BARBOSA, I. C.; http://lattes.cnpq.br/2396932829533767; BARBOSA, Iann Carvalho.
Resumo:
In the context of software development, bug reports (BRs) are fundamental for identifying
and describing flaws that impact the quality and stability of the final product. The growing
volume of BRs in large software projects makes manual identification of similar BRs
a time-consuming and error-prone task, leading to reduced efficiency in the development
process. Aiming to improve resource allocation, expedite the resolution of recurring problems,
and optimize software development, we examined the application of machine learning
techniques relevant to these issues.

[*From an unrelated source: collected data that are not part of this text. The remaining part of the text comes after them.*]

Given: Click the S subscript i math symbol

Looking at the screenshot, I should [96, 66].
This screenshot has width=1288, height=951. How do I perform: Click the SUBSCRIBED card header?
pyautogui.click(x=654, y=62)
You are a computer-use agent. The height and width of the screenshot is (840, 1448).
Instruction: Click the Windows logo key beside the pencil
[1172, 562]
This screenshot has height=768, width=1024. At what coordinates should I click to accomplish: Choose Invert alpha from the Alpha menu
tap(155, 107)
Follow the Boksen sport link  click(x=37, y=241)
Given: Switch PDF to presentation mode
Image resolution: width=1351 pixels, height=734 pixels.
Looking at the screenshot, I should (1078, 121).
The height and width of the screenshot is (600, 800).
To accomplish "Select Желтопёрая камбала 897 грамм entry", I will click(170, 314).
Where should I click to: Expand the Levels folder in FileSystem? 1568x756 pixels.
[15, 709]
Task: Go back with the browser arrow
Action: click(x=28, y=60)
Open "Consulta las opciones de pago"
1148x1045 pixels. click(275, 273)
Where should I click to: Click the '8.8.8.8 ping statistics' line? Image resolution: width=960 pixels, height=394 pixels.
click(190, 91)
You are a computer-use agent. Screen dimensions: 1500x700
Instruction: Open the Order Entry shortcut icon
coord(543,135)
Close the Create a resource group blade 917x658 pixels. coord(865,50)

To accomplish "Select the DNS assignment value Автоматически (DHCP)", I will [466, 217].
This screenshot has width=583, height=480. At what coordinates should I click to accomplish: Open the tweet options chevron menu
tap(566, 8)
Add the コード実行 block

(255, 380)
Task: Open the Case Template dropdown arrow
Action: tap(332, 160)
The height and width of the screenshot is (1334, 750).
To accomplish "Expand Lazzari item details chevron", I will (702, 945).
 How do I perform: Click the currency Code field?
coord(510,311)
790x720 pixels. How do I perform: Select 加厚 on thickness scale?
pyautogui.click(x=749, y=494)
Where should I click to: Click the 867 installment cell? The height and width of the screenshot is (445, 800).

To this end, we utilized the T5 (Text-to-Text Transfer
Transformer) model, the TF-IDF (Term Frequency-Inverse Document Frequency) method,
and a hybrid approach, leveraging the effectiveness of T5 in Semantic Textual Similarity
(STS) tasks and the versatility of TF-IDF in lexical analyses, combining them to enhance
the identification of similar BRs. The pipeline is divided into data retrieval, preprocessing,
vectorization, normalization, neural network training, and evaluation of obtained results. We
evaluated the performance of 56 models, applying various modeling strategies. This detailed
analysis reveals that using complete vectors as features is more effective than using cosine
distance. The proposed hybrid approach demonstrates promising results, often outperforming
individual approaches. The study also performs fine-tuning on 14 promising models,
testing 168 hyperparameter combinations, with Adam and RMSprop optimizers showing the
best performance. The contributions of this work include an evaluation of T5 and TF-IDF
performance in the context of BRs, the conception and validation of a hybrid approach, and
the exploration of various modeling strategies. The research offers suggestions for future
implementations, potentially improving efficiency and effectiveness in development and facilitating
resource allocation. The findings on T5 performance and the effectiveness of the
hybrid approach drive future research and applications in recommendation systems for bug
management and software development, highlighting the importance of their continuous improvement.